→ Input rows
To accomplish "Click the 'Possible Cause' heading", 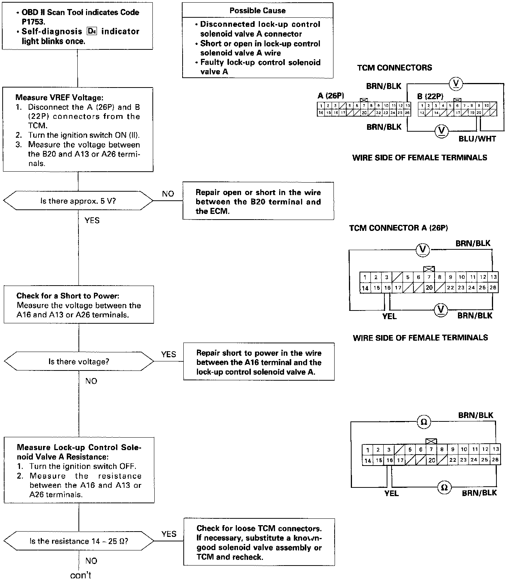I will tap(257, 11).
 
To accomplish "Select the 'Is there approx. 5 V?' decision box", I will tap(78, 201).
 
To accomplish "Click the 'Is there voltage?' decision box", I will tap(78, 362).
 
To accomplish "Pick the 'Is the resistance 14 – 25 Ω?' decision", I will tap(78, 541).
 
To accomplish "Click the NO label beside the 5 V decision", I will tap(168, 194).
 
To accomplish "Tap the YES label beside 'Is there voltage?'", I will tap(168, 354).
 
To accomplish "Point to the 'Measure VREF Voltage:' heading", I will tap(59, 98).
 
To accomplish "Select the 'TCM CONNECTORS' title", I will tap(395, 68).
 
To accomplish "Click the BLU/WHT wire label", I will tap(477, 138).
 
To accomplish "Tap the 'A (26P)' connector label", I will tap(330, 96).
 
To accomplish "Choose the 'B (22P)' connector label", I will tap(430, 96).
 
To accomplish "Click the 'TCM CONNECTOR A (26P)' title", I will tap(398, 228).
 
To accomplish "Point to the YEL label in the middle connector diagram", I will tap(389, 316).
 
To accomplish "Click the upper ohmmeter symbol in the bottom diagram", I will tap(423, 422).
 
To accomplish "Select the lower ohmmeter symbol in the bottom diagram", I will tap(444, 487).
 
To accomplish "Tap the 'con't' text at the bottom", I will tap(81, 575).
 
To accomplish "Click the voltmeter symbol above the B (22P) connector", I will tap(456, 84).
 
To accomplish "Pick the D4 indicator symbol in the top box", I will tap(91, 31).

→ What the task requires
Which lines of the data above contain the word "there"? List each of them in full.

→ Reply
To accomplish "Select the 'Is there approx. 5 V?' decision box", I will tap(78, 201).
To accomplish "Click the 'Is there voltage?' decision box", I will tap(78, 362).
To accomplish "Tap the YES label beside 'Is there voltage?'", I will tap(168, 354).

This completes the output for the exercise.